Saved data entries:
★ ★ ★ ★
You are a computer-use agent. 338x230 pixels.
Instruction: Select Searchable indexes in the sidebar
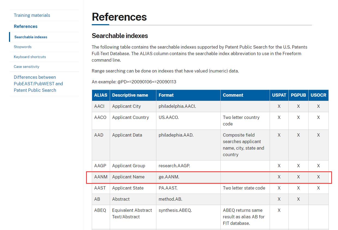[x=31, y=37]
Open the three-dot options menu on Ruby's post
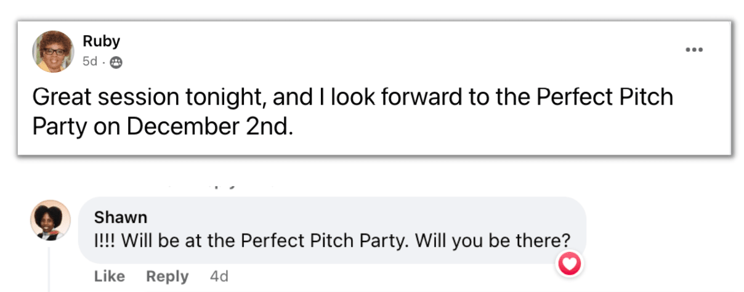 click(x=694, y=50)
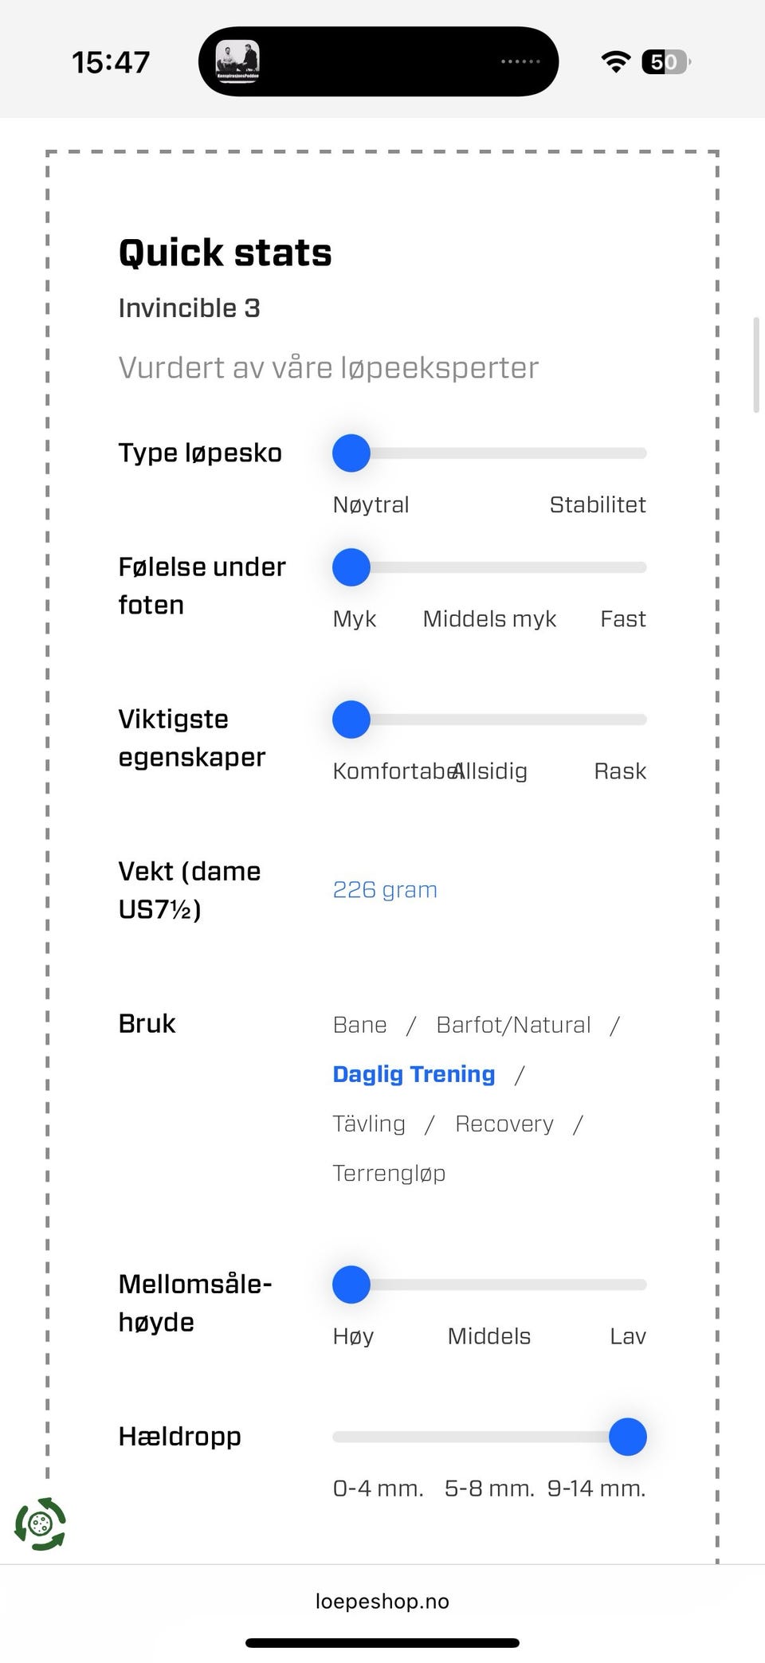Click the Mellomsåle-høyde slider handle

(x=351, y=1285)
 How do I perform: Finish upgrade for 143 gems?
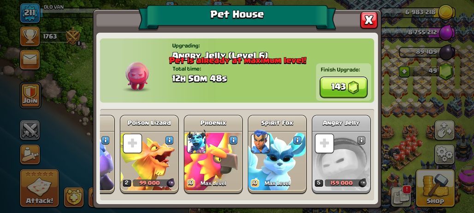coord(344,87)

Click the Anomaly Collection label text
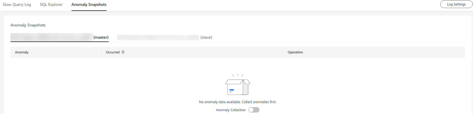click(231, 110)
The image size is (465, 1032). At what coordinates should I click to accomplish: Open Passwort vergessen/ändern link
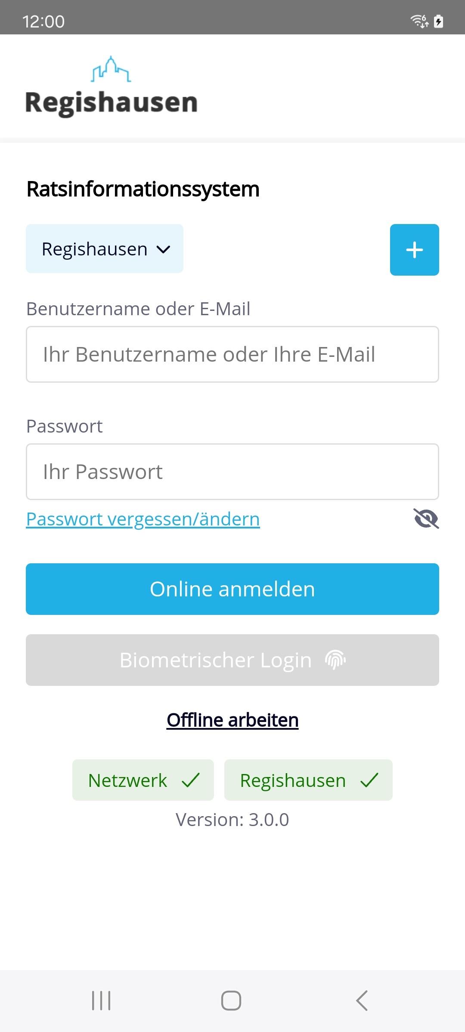(143, 519)
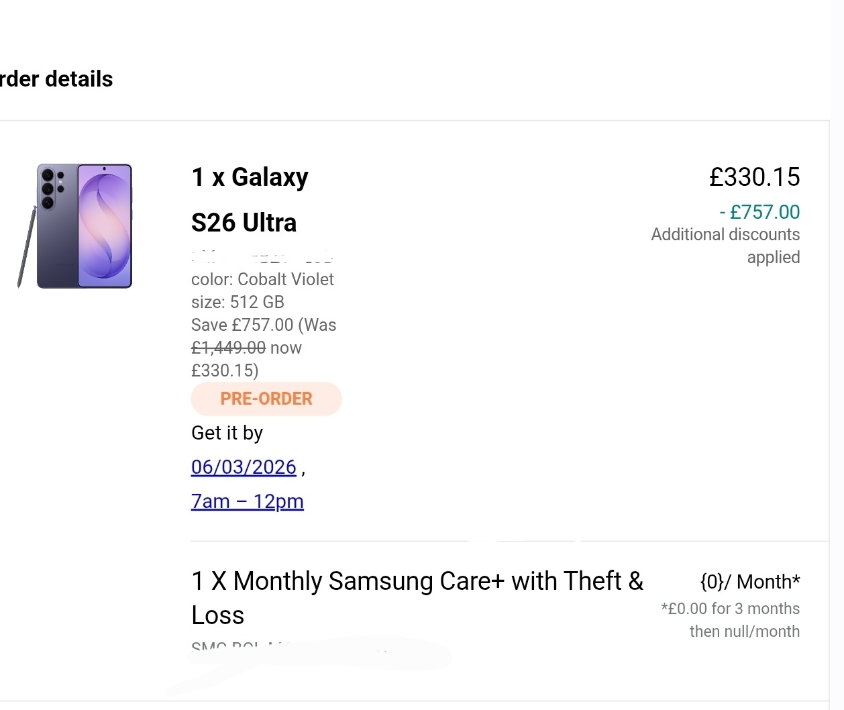Click the green - £757.00 discount amount

click(x=759, y=212)
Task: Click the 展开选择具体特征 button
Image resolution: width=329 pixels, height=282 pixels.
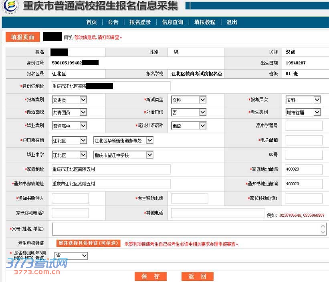Action: (88, 243)
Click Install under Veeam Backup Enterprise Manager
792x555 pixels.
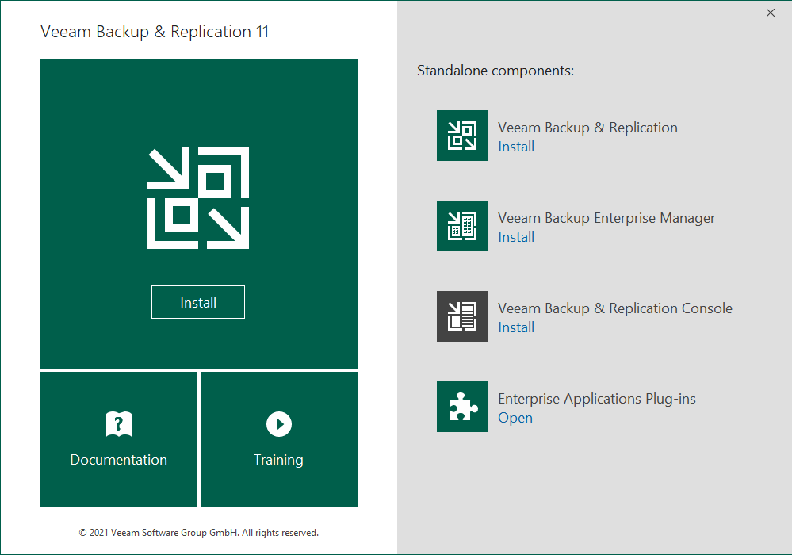[x=516, y=237]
★ ★ ★ ★
■ **Aim of the exercise**: Transcribe the data completely. No pictures should appear in the transcription.

■ **Exercise solution**:
You are a computer-use agent. 338x230 pixels.
Instruction: Select Searchable indexes in the sidebar
[x=31, y=37]
Open the three-dot options menu on Ruby's post
 click(x=694, y=50)
Click the Mellomsåle-høyde slider handle

(x=351, y=1285)
 How do I perform: Finish upgrade for 143 gems?
coord(344,87)

Click the Anomaly Collection label text
click(231, 110)
The image size is (465, 1032). At what coordinates should I click to accomplish: Open Passwort vergessen/ändern link
(143, 519)
Click the green - £757.00 discount amount

click(x=759, y=212)
Task: Click the 展开选择具体特征 button
Image resolution: width=329 pixels, height=282 pixels.
Action: (88, 243)
Click Install under Veeam Backup Enterprise Manager
792x555 pixels.
[x=516, y=237]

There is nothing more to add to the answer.